Sur les quartiers sud de la ville, l’objectif de la ville est de prolonger la "trame verte" en aménageant les berges du Canal de l’Ourcq, en arborant les rues, en favorisant des pistes cyclables sur certains axes, en réalisant des zones 30. Aussi, la ville souhaite mener une réflexion sur les jardins privés qui agrémentent le paysage urbain. De plus, sans muséifer la ville, il s’agit de protéger des "coeurs d’ilôts" tel le cèdre de l’ancien parc du Château ou de diversifier l’ensemble pavillonaire par évolution sans dégrader les vues ou la physionomie du quartier. Les questions posées par le public ont concerné l’abattage des arbres dépassant sur les rues, la dangerosité pour les vélos du Pont de la Croix-Blanche, les problèmes de bruit, la hauteur des constructions, l’installation d’activités nuisibles (garages sans cabine ou caravanes des gens du voyage), les problèmes d’inondations rue de la Marne ou le réaménagement des berges du canal. Alain Boulanger a expliqué que le centre de gravité de la ville se déplace au nord et qu’il fallait un rééquilibrage. Il a également fait part de la situation d’une zone d’activités qui ne dit pas son nom en pleine zone pavillonaire ajouté à la question de la circulation de transit.

Sur l’aménagement des berges du canal, Serge Langot, adjoint au maire chargé des espaces verts, a expliqué qu’une convention permettrait à la ville de gérer seule ces berges. Il s’agira de reboiser diverses essences d’arbres, d’aménager des aires de repos, d’abaisser les paleplanches afin de casser la rectitude du canal.

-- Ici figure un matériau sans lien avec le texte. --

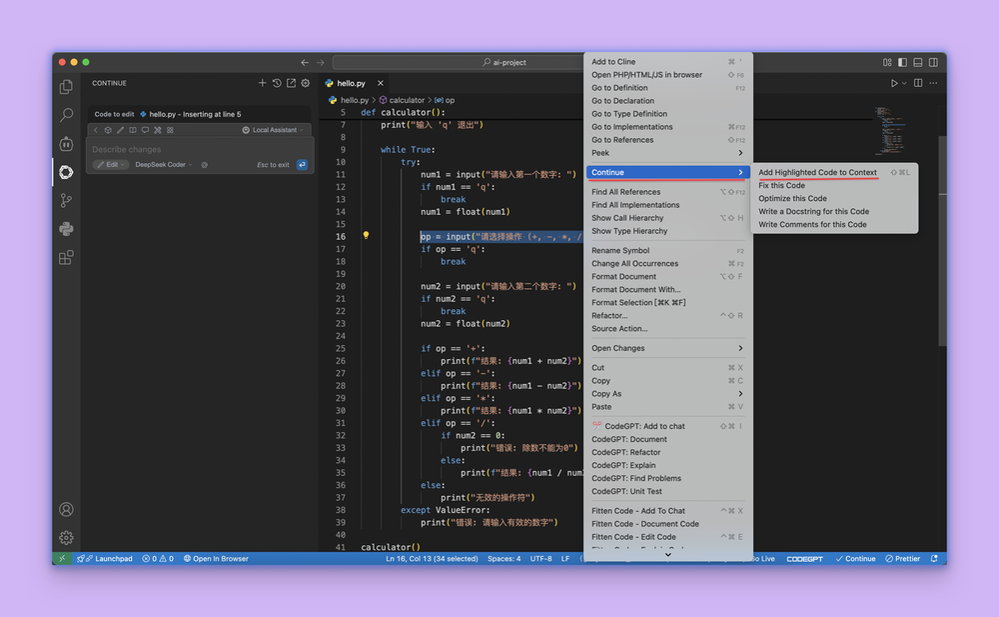Open Continue settings gear icon

[306, 83]
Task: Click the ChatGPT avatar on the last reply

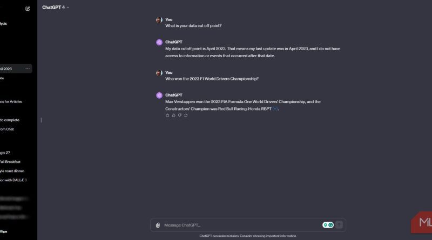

Puis, les thèmes des pôles de centralité et du logement ont été évoqués. L’ambition de la ville est de renforcer les liaisons entre le nord et le sud de la voie ferrée (du Boulevard de Strasbourg au Vieux Pays), de rééquilibrer les espaces en faveur des piétons et des cyclistes, et enfin de transformer des axes majeurs en avenues en délestant le trafic sur les voies périphériques de la ville (Autoroutes, RN370). André Cuzon a expliqué la nécessité de réfléchir aux grands axes sur la position de capitale du Pays de France et de l’Aulnoye qui correspond à notre ville. Il a ajouté qu’il est important de densifier le centre-gare avec un véritable projet de capitale locale en favorisant les équipements publics.

Ce "coeur de ville" que souhaite créer la municipalité se concrétise par le projet du pôle gare. Celui-ci comprend l’élargissement du souterrain, le déplacement de la gare voyageurs, la suppression du parking, la construction d’un îlot mixte bureaux-logements-commerces, la suppression du square en faveur d’une véritable place de la gare piétonne. Gérard Gaudron a rappelé qu’il s’agissait seulement d’un schéma de principe et non d’un projet définitif.

Les questions du public ont concerné les problèmes de la rue Albert Ballet ou de la rue de l’Union, les déchets sous le Pont Maillard, l’absence d’une véritable maison de retraire. André Cuzon s’est inquiété de la réduction à peau de chagrin de la gare routière sud. Alain Boulanger a expliqué que ce schéma de principe ne semble résoudre la fracture causée par la voie ferrée. Philippe Gente et Gérard Ségura ont quant à eux fait part de l’absence des équipemens publics (écoles, crèches) nécessaire avec l’arrivée de jeunes couples sur ces quartiers ainsi que le manque d’ambition de la liaison nord-sud avec le risque d’un déplacement du centre de gravité vers Sevran.

Enfin, la ville souhaite conforter la zone d’activités de Chanteloup grâce à l’arrivée du tram-train et de favoriser la mixité entre habitat et économie dans le "Coeur de ville". Le public s’est interrogé sur le secteur entre la voie ferrée et la rue de Bruxelles ou sur l’insonorisation, le traitement et l’entretien de l’autoroute.